__What you should do__:
Quote exactly and only this range of lines in the data below: the line that holds "Click the link layers chain icon" to the line that holds "Click the Pts column header in Grupo G", both included.
....
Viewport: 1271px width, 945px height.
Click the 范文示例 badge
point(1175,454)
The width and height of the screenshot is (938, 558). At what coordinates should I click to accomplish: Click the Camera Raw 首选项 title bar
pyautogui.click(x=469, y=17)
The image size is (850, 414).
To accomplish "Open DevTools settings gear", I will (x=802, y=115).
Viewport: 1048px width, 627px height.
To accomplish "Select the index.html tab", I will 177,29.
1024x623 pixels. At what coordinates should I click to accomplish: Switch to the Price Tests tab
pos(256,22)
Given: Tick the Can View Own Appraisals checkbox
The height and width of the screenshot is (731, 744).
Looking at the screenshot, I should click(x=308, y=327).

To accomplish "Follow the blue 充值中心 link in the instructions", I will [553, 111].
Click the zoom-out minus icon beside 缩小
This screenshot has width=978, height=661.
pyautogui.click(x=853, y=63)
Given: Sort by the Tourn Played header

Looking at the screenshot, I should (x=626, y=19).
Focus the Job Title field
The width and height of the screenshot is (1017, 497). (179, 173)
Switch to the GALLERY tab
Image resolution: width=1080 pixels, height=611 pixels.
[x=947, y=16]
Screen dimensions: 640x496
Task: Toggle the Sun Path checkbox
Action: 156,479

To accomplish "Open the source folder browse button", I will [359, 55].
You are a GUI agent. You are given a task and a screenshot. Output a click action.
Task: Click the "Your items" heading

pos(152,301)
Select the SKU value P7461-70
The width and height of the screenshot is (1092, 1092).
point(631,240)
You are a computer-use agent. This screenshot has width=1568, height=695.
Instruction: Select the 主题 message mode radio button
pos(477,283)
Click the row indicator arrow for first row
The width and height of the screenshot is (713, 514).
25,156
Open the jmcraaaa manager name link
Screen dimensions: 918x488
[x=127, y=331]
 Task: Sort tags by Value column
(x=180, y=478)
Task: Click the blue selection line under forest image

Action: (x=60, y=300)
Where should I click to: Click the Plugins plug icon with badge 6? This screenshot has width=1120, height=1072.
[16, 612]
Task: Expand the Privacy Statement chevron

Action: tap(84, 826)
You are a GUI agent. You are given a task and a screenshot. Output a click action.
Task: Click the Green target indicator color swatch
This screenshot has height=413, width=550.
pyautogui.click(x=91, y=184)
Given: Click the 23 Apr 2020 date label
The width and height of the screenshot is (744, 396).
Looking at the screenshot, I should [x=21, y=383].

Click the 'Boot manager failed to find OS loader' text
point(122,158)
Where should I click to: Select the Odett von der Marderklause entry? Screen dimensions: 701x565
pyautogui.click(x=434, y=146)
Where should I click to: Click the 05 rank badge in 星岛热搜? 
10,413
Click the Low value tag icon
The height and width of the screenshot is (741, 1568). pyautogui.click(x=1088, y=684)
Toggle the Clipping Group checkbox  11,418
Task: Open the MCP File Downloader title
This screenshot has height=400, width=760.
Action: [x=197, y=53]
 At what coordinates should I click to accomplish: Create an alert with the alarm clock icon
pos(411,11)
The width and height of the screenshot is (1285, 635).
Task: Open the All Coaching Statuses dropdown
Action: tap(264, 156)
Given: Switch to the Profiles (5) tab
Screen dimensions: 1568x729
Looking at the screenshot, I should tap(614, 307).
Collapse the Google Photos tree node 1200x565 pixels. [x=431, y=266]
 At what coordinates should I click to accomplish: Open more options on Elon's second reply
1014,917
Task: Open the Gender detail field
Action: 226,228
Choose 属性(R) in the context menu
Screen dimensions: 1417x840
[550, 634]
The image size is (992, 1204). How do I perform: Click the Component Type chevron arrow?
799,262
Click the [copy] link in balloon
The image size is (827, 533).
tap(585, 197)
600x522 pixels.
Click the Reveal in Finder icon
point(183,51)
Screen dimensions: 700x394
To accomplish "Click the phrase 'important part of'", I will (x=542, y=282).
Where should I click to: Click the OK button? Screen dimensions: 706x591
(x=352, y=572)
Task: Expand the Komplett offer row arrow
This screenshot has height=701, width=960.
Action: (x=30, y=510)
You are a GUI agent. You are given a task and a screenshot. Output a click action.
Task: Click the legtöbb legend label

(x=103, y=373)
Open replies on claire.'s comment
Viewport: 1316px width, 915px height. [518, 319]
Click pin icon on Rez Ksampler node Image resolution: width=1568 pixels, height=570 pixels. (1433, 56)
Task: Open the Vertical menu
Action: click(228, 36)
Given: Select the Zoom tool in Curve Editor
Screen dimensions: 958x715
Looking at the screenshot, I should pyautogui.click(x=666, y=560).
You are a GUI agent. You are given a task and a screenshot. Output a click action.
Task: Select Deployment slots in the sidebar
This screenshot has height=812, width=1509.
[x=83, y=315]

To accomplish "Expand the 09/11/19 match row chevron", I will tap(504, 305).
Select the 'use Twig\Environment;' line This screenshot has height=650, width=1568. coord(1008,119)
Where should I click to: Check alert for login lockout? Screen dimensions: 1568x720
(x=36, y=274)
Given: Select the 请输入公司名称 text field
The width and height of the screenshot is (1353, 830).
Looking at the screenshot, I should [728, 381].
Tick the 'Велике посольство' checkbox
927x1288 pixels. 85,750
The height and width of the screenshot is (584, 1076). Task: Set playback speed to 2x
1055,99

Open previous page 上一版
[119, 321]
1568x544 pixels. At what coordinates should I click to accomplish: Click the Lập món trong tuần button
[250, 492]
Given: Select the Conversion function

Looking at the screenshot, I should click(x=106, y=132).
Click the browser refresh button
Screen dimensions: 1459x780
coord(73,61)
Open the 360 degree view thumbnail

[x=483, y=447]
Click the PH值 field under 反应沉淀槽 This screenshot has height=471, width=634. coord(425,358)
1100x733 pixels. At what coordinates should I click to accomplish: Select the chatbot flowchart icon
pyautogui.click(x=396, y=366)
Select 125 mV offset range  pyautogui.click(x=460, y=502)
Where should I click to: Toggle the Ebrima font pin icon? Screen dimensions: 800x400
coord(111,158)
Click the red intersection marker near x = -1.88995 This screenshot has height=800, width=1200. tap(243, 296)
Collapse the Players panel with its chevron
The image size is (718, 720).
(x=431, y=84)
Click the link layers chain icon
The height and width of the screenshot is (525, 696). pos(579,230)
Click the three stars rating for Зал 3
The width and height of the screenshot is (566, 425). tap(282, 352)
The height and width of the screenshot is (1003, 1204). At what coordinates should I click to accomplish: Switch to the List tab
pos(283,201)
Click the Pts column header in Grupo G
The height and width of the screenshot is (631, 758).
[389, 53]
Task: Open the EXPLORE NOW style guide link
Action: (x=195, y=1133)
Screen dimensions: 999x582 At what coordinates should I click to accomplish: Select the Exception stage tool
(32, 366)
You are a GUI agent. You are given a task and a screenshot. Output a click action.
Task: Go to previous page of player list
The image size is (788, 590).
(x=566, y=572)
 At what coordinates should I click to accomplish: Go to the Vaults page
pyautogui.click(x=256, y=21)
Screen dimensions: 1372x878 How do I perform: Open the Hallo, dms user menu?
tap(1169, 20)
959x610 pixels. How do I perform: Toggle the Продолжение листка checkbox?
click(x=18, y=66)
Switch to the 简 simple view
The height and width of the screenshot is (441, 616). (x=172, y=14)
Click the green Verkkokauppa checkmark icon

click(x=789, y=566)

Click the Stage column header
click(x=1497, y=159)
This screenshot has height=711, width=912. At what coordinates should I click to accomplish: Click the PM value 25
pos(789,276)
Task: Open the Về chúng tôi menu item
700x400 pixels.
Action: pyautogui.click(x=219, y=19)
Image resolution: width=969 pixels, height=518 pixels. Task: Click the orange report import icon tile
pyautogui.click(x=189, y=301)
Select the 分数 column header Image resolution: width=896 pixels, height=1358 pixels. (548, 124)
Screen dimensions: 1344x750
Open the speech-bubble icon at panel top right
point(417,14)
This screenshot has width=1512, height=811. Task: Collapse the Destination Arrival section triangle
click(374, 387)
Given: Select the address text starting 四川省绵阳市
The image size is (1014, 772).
....
__Result for this exercise__:
Click the link layers chain icon
The height and width of the screenshot is (525, 696). pos(579,230)
Click the three stars rating for Зал 3
The width and height of the screenshot is (566, 425). tap(282, 352)
The height and width of the screenshot is (1003, 1204). At what coordinates should I click to accomplish: Switch to the List tab
pos(283,201)
Click the Pts column header in Grupo G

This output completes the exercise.